Ce constat est-il alarmant ? Justifie-t-il les efforts titanesques de certains groupes et Etats pour maintenir en vie leurs langues perçues comme identitaires ? La clause culturelle introduite par la France dans les échanges occidentaux dominés par les USA, de même que la diversité linguistique, corollaire de la diversité écologique, pourront-elles inverser la tendance mondiale?

Il est difficile d’avoir une vision claire des réponses à ces questionnements. Mais il existe cependant une évidence. Les hommes et les Etats ont le droit de protéger leur patrimoine et leurs langues.
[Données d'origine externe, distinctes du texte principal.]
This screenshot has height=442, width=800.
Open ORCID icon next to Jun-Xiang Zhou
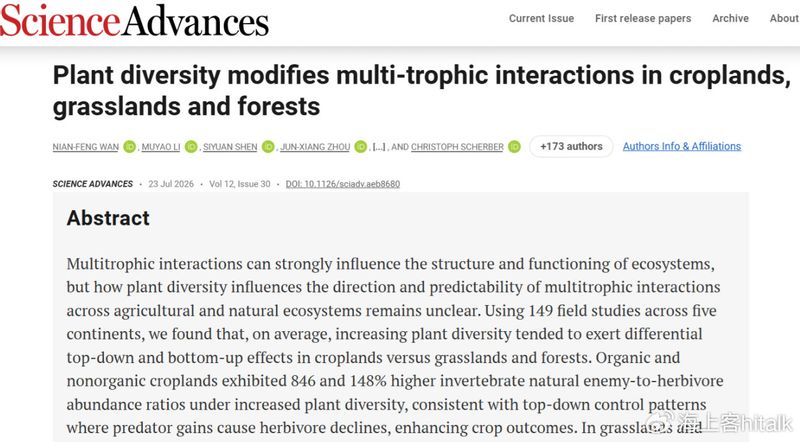click(x=361, y=147)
Celles-ci doivent bénéficier de toutes les aides nécessaires à leur survie mais ne doivent surtout pas subir de processus méthodique visant à accélérer leur disparition.

Plurilinguisme sociétal et monolinguisme officiel

Après avoir tenté de décrire schématiquement le contexte linguistique dans le monde d’aujourd’hui, afin de relativiser notre propre subjectivité et d’éviter de n’entrevoir les faits qu’à travers le miroir de notre ego hypertrophié et nos émotions, vue la sensibilité des questions linguistiques, revenons aux questions qui se posent en Algérie.
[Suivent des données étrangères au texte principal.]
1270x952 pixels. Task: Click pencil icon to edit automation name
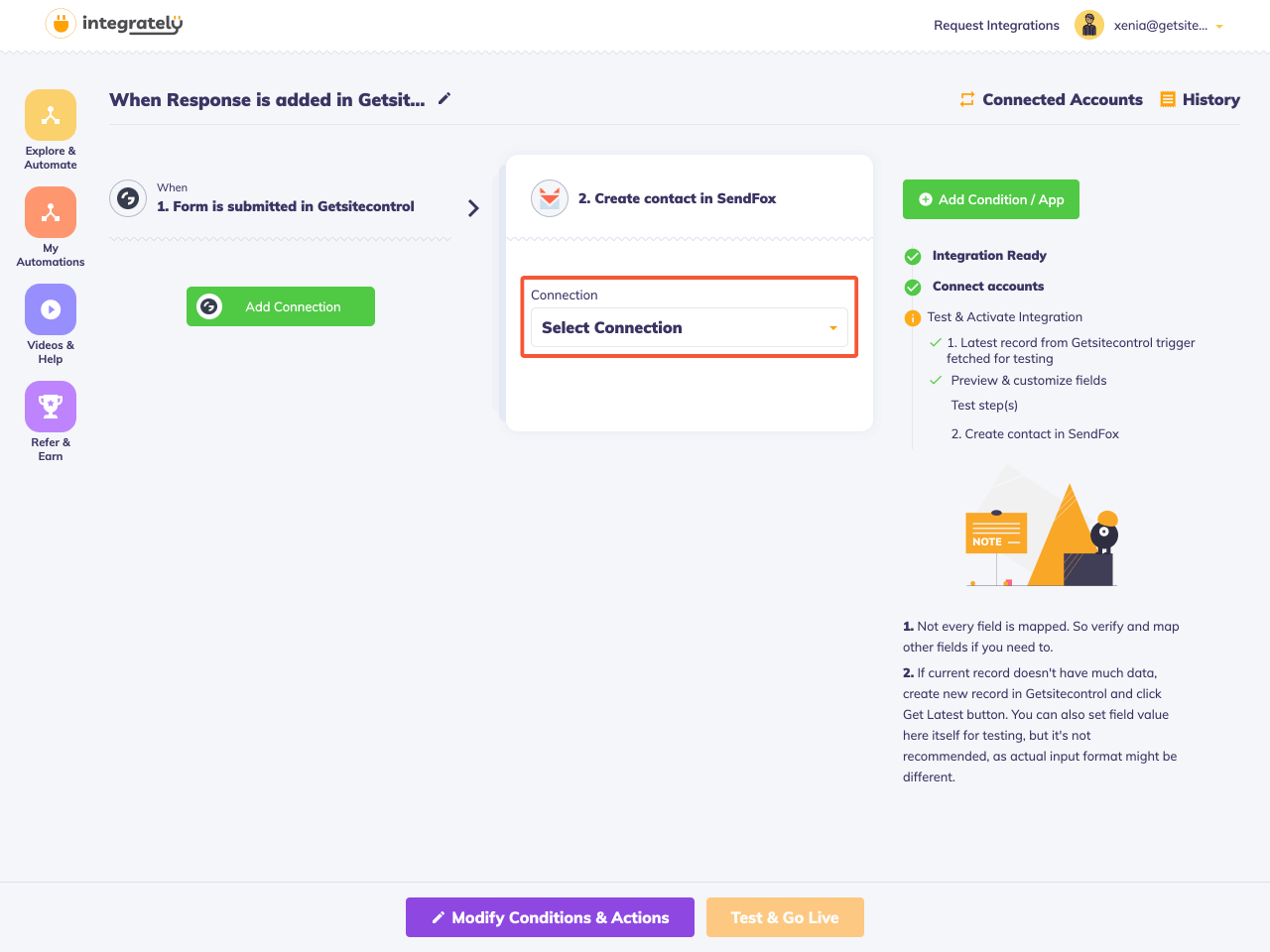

La situation sociolinguistique de l’Algérie a été l’objet de plusieurs descriptions plus ou moins complètes. Un consensus relatif s’en dégage. Cette question a fait l’objet d’une synthèse assez intéressante de la dynamique Chachou Ibtissem dans son récent ouvrage[12]. Outre la permanence de la domination du paysage linguistique réel par l’arabe algérien (ou maghrébin), selon Gabriel Camps[13], depuis le 13ème siècle J.-C, du fait qu’il garantit la communication intensive sur tout le territoire et se retrouve même au-delà en Tunisie et au Maroc, la société algérienne connait de nombreuses variétés de Tamazight (tachelhit, tumzabit, tachaouit, taqbaylit, tahaggart, tazenatit, tachenouit, tagrengrent…). Ces langues maternelles des Algériens occupent le terrain des relations intimes et personnelles et de la communication quotidienne. Deux langues se partagent le terrain du domaine formel : le français et l’arabe scolaire. Aucune des deux n’est une langue maternelle.

Les langues maternelles ont toujours été désavantagées, durant la période coloniale (avantage au français) et durant l’indépendance (avantage à l’arabe scolaire).
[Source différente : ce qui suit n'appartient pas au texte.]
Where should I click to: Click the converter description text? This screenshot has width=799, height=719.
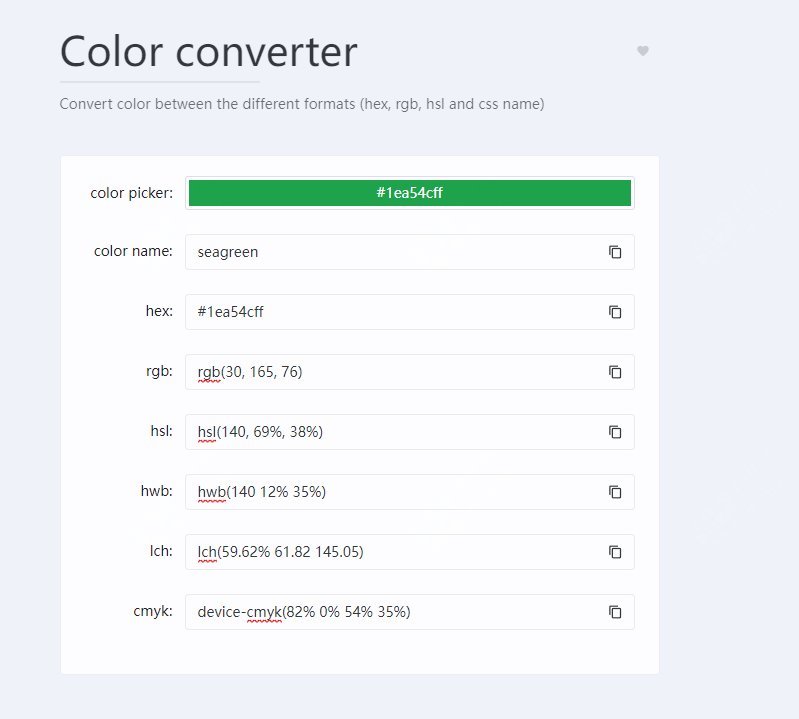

Ce fait n’a pas empêché la formation d’une conscience linguistique nationale très tôt dans le mouvement national révolutionnaire qui a atteint son summum dans la Crise PPA-MTLD 1949 où se sont affrontées deux conceptions de l’Algérie : Algérie arabe Vs Algérie algérienne tranchée, sous le colonialisme, ensuite durant l’indépendance, sous la dictature du FLN-parti-Etat, au profit de l’Algérie arabe. Cette posture de déni de réalité et d’identité à l’algérianité, et à l’amazighité provoquera les mouvements de revendication identitaire amazighe postindépendance suscités par la peur de la perte de soi. La politique d’arabisation conservatrice brutale et arrogante a défiguré le paysage culturel et scientifique en emportant sur son passage destructeur la langue française autant que la langue arabe scolaire elle-même.